- Official release poster
- Directed by: Sanjay Gupta
- Written by: Sanjay Gupta Sameer Hafiz Milap Zaveri
- Produced by: Anuradha Gupta Sanjay Gupta
- Starring: Harshvardhan Rane; Meezaan Jafri;
- Cinematography: Shikhar Bhatnagar
- Edited by: Manish More
- Production company: White Feather Films
- Distributed by: JioCinema
- Release date: 25 October 2024;
- Running time: 99 minutes
- Country: India
- Language: Hindi

= The Miranda Brothers =

The Miranda Brothers is a 2024 Indian Hindi-language sports drama film directed and written by Sanjay Gupta. Produced under the banner of White Feather Films, the film stars Harshvardhan Rane and Meezaan Jafri.
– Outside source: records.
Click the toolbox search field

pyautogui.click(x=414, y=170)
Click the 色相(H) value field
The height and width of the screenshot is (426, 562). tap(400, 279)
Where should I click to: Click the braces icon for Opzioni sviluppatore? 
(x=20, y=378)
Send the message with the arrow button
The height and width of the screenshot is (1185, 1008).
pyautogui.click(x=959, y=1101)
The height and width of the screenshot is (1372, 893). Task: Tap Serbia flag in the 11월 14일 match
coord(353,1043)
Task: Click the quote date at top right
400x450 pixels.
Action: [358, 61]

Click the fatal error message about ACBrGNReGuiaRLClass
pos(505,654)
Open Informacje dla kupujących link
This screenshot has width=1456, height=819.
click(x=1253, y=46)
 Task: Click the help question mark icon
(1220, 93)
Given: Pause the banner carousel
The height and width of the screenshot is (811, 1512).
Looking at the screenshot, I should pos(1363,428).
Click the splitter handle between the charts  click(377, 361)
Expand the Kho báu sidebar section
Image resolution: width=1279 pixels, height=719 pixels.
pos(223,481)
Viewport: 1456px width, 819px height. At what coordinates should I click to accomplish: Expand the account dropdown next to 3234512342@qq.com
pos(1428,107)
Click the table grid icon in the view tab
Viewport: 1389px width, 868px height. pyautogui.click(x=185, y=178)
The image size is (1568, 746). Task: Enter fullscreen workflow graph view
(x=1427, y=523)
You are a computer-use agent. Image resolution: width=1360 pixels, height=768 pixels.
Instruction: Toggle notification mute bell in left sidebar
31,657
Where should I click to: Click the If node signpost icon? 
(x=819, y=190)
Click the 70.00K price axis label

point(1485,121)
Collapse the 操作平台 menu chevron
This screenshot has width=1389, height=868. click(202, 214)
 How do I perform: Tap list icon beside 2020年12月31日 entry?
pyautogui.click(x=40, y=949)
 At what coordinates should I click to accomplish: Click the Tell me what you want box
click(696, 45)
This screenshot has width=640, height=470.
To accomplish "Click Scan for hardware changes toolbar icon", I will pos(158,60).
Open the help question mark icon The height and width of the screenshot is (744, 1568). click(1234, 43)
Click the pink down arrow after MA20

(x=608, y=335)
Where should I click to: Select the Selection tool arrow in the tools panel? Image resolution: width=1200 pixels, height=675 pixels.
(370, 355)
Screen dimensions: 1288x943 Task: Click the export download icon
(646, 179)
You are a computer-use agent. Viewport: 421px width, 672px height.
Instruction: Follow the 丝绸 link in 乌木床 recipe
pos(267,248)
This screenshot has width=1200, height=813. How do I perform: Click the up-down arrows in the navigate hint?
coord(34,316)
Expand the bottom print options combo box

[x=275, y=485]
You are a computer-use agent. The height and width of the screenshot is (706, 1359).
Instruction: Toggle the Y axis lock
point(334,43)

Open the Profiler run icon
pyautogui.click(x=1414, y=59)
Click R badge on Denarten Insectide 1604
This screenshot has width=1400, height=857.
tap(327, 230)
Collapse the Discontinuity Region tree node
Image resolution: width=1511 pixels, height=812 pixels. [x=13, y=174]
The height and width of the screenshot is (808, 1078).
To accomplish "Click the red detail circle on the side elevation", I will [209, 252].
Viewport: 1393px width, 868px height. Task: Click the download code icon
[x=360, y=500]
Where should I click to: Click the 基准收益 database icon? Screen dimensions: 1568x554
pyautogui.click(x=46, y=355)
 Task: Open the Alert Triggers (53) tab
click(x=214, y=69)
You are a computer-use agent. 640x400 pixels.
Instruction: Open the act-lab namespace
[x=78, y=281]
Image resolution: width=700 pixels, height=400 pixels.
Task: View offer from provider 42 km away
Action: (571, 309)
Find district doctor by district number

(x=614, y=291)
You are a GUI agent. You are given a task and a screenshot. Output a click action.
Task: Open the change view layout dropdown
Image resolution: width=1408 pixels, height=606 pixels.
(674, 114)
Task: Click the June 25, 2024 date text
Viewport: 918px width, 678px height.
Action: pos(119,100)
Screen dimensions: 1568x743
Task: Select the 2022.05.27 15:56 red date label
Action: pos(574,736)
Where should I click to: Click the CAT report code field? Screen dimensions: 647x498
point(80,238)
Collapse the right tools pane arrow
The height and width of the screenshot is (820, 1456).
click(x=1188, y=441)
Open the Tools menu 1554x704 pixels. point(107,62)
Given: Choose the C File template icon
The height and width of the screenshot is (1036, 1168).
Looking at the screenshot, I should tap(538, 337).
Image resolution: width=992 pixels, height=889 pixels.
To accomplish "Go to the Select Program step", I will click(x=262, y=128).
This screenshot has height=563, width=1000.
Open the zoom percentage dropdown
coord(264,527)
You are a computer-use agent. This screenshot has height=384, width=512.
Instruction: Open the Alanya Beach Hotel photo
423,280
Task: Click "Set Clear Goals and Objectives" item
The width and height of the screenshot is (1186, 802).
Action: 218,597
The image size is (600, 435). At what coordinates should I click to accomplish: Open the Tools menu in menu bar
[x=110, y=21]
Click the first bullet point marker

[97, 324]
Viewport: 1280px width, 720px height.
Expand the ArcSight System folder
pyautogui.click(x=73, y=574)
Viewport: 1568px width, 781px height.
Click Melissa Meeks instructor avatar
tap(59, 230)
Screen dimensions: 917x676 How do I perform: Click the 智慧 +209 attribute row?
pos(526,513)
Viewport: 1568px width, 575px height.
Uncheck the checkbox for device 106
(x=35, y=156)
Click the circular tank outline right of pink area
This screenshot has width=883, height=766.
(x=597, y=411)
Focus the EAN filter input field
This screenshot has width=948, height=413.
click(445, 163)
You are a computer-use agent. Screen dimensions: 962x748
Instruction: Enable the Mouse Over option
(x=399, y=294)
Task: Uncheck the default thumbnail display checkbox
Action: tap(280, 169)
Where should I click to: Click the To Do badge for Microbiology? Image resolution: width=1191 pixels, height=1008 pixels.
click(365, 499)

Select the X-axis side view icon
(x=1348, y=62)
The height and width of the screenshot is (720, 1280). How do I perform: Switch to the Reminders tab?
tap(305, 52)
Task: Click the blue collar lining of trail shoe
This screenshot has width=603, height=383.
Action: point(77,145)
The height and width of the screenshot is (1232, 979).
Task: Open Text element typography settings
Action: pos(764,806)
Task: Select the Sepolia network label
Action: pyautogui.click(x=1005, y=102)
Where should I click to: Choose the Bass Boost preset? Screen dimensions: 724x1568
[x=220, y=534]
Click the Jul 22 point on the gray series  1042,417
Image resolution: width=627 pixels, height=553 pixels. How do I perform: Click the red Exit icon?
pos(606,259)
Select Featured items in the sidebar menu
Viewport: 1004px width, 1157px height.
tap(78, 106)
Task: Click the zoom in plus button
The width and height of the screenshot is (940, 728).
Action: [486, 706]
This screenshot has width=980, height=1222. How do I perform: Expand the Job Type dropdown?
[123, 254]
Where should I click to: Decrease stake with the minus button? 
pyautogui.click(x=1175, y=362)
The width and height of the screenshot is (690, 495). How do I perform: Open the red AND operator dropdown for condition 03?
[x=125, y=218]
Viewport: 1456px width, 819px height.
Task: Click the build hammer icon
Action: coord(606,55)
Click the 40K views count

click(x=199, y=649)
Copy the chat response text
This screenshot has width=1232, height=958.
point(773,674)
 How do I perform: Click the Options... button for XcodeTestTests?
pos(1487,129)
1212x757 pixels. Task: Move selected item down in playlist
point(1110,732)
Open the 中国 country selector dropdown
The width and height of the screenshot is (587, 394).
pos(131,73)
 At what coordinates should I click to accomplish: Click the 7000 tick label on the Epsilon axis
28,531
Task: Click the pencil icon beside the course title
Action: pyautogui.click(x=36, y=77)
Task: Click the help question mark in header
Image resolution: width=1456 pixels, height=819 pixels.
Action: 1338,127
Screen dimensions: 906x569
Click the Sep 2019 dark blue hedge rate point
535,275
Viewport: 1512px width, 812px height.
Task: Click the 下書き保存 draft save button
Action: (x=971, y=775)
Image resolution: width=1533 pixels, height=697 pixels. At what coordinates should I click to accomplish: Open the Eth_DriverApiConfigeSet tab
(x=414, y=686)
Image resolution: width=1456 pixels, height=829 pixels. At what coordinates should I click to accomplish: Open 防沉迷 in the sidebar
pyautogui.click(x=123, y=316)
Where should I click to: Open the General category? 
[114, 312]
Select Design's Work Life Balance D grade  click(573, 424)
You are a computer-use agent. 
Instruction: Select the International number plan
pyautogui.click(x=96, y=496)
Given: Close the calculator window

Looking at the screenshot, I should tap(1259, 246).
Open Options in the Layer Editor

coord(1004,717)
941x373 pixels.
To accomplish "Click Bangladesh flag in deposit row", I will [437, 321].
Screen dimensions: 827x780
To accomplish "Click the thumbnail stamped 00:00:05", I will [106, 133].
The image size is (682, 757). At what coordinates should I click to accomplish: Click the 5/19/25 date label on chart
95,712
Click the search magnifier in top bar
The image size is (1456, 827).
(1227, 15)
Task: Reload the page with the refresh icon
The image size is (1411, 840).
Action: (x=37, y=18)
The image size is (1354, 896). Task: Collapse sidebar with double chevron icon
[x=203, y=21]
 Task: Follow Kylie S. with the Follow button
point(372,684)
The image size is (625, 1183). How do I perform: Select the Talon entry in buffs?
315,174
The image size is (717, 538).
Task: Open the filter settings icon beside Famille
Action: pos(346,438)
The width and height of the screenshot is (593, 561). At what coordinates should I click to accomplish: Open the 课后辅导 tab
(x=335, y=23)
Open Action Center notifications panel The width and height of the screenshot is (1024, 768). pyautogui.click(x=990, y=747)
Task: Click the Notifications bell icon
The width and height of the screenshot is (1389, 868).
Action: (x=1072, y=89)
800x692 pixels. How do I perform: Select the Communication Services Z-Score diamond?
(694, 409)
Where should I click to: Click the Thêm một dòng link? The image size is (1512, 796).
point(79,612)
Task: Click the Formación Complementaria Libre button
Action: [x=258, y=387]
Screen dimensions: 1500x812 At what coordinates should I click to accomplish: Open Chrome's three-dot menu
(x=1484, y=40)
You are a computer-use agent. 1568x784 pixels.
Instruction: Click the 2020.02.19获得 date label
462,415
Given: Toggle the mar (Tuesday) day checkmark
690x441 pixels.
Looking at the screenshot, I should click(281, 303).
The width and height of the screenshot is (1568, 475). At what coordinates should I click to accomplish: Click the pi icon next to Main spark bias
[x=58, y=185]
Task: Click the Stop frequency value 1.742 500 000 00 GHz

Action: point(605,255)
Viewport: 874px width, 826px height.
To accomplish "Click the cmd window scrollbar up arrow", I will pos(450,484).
It was released on JioCinema on 25 October 2024.

== Cast ==
- Harshvardhan Rane as Julio Miranda
- Meezaan Jafri as Regalo Miranda
- Manasi Joshi Roy as Susan Miranda
- Jeniffer Piccinato as Isabella
- Sahher Bambba as Sol
- Rahul Dev as Morocho
- Sanjay Suri as coach Carter
- Naved Jaffrey as coach Guerrera

== Production ==
The film was announced in February 2022. Principal photography commenced the following month. The film was mainly shot in Goa before wrapping up in April 2022.

== Music ==

The song "Pyaar Bhi Jhootha," from the 1981 film Zamane Ko Dikhana Hai, sung by R. D. Burman is recreated for the film.

Track listing
| No. | Title | Lyrics | Music | Singer(s) | Length |
|---|---|---|---|---|---|
| 1. | "Be My Mehbooba" | Kumaar | Amaal Mallik | Darshan Raval, Neeti Mohan | 3:13 |
| 2. | "Pyaar Bhi Jhootha" | Tanishk Bagchi, Majrooh Sultanpuri | Tanishk Bagchi, R. D. Burman | Yo Yo Honey Singh, B Praak | 2:51 |
| 3. | "Sun Mere Bhai" | Yasser Desai | Zain Desai | Yasser Desai | 3:01 |
| Total length: |  |  |  |  | 9:05 |

== Release ==
In June 2024, it was announced that the film was heading for a streaming release on the OTT platform JioCinema.

== Reception ==
Deepa Gahlot of Rediff.com gave the film 2 out of 5 stars. Troy Ribeiro of The Free Press Journal rated the film 3/5 stars.